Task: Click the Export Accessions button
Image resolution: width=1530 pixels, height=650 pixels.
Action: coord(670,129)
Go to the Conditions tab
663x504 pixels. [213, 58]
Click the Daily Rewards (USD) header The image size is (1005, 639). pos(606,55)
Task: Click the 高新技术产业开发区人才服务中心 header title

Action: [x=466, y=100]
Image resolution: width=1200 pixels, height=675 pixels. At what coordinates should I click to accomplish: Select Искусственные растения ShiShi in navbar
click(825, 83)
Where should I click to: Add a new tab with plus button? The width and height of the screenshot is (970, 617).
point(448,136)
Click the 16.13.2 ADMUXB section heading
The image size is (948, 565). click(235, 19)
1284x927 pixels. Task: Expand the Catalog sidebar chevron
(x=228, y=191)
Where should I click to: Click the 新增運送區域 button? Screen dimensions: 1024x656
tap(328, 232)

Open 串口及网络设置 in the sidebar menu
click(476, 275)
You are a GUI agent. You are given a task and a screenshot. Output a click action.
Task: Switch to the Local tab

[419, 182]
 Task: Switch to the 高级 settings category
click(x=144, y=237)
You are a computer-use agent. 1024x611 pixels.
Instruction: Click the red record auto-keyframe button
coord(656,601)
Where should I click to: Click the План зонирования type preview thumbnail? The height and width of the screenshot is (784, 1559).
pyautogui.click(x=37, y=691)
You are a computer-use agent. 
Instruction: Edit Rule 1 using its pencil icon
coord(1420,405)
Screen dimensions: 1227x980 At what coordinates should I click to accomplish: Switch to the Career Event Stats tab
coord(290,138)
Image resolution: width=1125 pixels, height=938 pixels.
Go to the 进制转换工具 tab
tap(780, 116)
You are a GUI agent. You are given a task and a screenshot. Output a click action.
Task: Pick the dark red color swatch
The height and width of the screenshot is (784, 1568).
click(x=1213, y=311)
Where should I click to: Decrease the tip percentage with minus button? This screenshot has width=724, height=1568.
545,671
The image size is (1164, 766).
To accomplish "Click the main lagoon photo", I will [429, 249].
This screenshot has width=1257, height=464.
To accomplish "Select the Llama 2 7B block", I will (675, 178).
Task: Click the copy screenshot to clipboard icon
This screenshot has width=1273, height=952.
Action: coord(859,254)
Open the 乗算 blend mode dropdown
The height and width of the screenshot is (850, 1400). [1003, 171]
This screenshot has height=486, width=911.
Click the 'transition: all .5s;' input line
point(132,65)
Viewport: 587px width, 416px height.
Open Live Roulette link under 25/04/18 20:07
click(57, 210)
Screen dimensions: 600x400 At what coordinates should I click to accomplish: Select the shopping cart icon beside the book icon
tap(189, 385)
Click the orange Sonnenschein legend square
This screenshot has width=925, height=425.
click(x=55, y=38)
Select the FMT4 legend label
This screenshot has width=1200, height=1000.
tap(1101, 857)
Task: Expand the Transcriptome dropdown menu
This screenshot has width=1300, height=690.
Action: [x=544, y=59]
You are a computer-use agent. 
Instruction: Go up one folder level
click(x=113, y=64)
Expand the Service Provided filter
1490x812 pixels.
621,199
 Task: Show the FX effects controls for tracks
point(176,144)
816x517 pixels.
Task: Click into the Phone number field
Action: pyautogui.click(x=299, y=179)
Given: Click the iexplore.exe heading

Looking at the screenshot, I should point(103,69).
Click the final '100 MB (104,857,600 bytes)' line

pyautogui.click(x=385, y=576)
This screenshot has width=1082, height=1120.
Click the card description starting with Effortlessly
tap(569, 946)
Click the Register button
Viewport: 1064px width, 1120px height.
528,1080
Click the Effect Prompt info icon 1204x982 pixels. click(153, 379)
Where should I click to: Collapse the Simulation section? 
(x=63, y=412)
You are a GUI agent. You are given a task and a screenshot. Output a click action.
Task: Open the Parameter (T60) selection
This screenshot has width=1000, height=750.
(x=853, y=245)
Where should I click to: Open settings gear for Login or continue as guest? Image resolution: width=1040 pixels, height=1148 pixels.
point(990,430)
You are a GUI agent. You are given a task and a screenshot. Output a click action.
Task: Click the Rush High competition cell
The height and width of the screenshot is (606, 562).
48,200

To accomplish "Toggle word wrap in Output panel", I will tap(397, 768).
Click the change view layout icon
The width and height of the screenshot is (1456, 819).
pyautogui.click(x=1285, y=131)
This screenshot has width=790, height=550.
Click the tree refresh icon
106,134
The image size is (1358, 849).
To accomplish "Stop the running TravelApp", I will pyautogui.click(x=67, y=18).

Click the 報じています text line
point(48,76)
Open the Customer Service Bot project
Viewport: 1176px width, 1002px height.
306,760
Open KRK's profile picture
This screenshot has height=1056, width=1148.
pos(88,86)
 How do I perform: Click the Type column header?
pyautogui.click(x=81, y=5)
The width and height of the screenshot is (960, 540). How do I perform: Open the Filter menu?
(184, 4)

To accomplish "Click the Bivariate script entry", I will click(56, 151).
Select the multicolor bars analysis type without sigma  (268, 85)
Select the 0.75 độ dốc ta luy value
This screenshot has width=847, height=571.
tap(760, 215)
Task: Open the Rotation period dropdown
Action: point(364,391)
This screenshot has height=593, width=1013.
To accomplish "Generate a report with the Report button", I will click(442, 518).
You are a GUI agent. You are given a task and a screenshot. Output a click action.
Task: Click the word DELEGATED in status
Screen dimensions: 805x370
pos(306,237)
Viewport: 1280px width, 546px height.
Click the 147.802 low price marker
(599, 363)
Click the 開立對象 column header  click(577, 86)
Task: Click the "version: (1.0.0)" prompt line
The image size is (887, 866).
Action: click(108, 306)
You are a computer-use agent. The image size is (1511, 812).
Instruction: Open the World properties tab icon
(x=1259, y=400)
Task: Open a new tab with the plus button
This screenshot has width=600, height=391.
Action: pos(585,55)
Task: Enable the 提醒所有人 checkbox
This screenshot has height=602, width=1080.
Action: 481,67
═══
**Directions**: All of the listing above should be restated word for word.

**Response box**:
Task: Click the Export Accessions button
Image resolution: width=1530 pixels, height=650 pixels.
Action: coord(670,129)
Go to the Conditions tab
663x504 pixels. [213, 58]
Click the Daily Rewards (USD) header The image size is (1005, 639). pos(606,55)
Task: Click the 高新技术产业开发区人才服务中心 header title

Action: [x=466, y=100]
Image resolution: width=1200 pixels, height=675 pixels. At what coordinates should I click to accomplish: Select Искусственные растения ShiShi in navbar
click(825, 83)
Where should I click to: Add a new tab with plus button? The width and height of the screenshot is (970, 617).
point(448,136)
Click the 16.13.2 ADMUXB section heading
The image size is (948, 565). click(235, 19)
1284x927 pixels. Task: Expand the Catalog sidebar chevron
(x=228, y=191)
Where should I click to: Click the 新增運送區域 button? Screen dimensions: 1024x656
tap(328, 232)

Open 串口及网络设置 in the sidebar menu
click(476, 275)
You are a GUI agent. You are given a task and a screenshot. Output a click action.
Task: Switch to the Local tab

[419, 182]
 Task: Switch to the 高级 settings category
click(x=144, y=237)
You are a computer-use agent. 1024x611 pixels.
Instruction: Click the red record auto-keyframe button
coord(656,601)
Where should I click to: Click the План зонирования type preview thumbnail? The height and width of the screenshot is (784, 1559).
pyautogui.click(x=37, y=691)
You are a computer-use agent. 
Instruction: Edit Rule 1 using its pencil icon
coord(1420,405)
Screen dimensions: 1227x980 At what coordinates should I click to accomplish: Switch to the Career Event Stats tab
coord(290,138)
Image resolution: width=1125 pixels, height=938 pixels.
Go to the 进制转换工具 tab
tap(780, 116)
You are a GUI agent. You are given a task and a screenshot. Output a click action.
Task: Pick the dark red color swatch
The height and width of the screenshot is (784, 1568).
click(x=1213, y=311)
Where should I click to: Decrease the tip percentage with minus button? This screenshot has width=724, height=1568.
545,671
The image size is (1164, 766).
To accomplish "Click the main lagoon photo", I will [429, 249].
This screenshot has width=1257, height=464.
To accomplish "Select the Llama 2 7B block", I will (675, 178).
Task: Click the copy screenshot to clipboard icon
This screenshot has width=1273, height=952.
Action: coord(859,254)
Open the 乗算 blend mode dropdown
The height and width of the screenshot is (850, 1400). [1003, 171]
This screenshot has height=486, width=911.
Click the 'transition: all .5s;' input line
point(132,65)
Viewport: 587px width, 416px height.
Open Live Roulette link under 25/04/18 20:07
click(57, 210)
Screen dimensions: 600x400 At what coordinates should I click to accomplish: Select the shopping cart icon beside the book icon
tap(189, 385)
Click the orange Sonnenschein legend square
This screenshot has width=925, height=425.
click(x=55, y=38)
Select the FMT4 legend label
This screenshot has width=1200, height=1000.
tap(1101, 857)
Task: Expand the Transcriptome dropdown menu
This screenshot has width=1300, height=690.
Action: [x=544, y=59]
You are a computer-use agent. 
Instruction: Go up one folder level
click(x=113, y=64)
Expand the Service Provided filter
1490x812 pixels.
621,199
 Task: Show the FX effects controls for tracks
point(176,144)
816x517 pixels.
Task: Click into the Phone number field
Action: pyautogui.click(x=299, y=179)
Given: Click the iexplore.exe heading

Looking at the screenshot, I should point(103,69).
Click the final '100 MB (104,857,600 bytes)' line

pyautogui.click(x=385, y=576)
This screenshot has width=1082, height=1120.
Click the card description starting with Effortlessly
tap(569, 946)
Click the Register button
Viewport: 1064px width, 1120px height.
528,1080
Click the Effect Prompt info icon 1204x982 pixels. click(153, 379)
Where should I click to: Collapse the Simulation section? 
(x=63, y=412)
You are a GUI agent. You are given a task and a screenshot. Output a click action.
Task: Open the Parameter (T60) selection
This screenshot has width=1000, height=750.
(x=853, y=245)
Where should I click to: Open settings gear for Login or continue as guest? Image resolution: width=1040 pixels, height=1148 pixels.
point(990,430)
You are a GUI agent. You are given a task and a screenshot. Output a click action.
Task: Click the Rush High competition cell
The height and width of the screenshot is (606, 562).
48,200

To accomplish "Toggle word wrap in Output panel", I will tap(397, 768).
Click the change view layout icon
The width and height of the screenshot is (1456, 819).
pyautogui.click(x=1285, y=131)
This screenshot has width=790, height=550.
Click the tree refresh icon
106,134
The image size is (1358, 849).
To accomplish "Stop the running TravelApp", I will pyautogui.click(x=67, y=18).

Click the 報じています text line
point(48,76)
Open the Customer Service Bot project
Viewport: 1176px width, 1002px height.
306,760
Open KRK's profile picture
This screenshot has height=1056, width=1148.
pos(88,86)
 How do I perform: Click the Type column header?
pyautogui.click(x=81, y=5)
The width and height of the screenshot is (960, 540). How do I perform: Open the Filter menu?
(184, 4)

To accomplish "Click the Bivariate script entry", I will click(56, 151).
Select the multicolor bars analysis type without sigma  (268, 85)
Select the 0.75 độ dốc ta luy value
This screenshot has width=847, height=571.
tap(760, 215)
Task: Open the Rotation period dropdown
Action: point(364,391)
This screenshot has height=593, width=1013.
To accomplish "Generate a report with the Report button", I will click(442, 518).
You are a GUI agent. You are given a task and a screenshot. Output a click action.
Task: Click the word DELEGATED in status
Screen dimensions: 805x370
pos(306,237)
Viewport: 1280px width, 546px height.
Click the 147.802 low price marker
(599, 363)
Click the 開立對象 column header  click(577, 86)
Task: Click the "version: (1.0.0)" prompt line
The image size is (887, 866).
Action: click(108, 306)
You are a computer-use agent. The image size is (1511, 812).
Instruction: Open the World properties tab icon
(x=1259, y=400)
Task: Open a new tab with the plus button
This screenshot has width=600, height=391.
Action: pos(585,55)
Task: Enable the 提醒所有人 checkbox
This screenshot has height=602, width=1080.
Action: 481,67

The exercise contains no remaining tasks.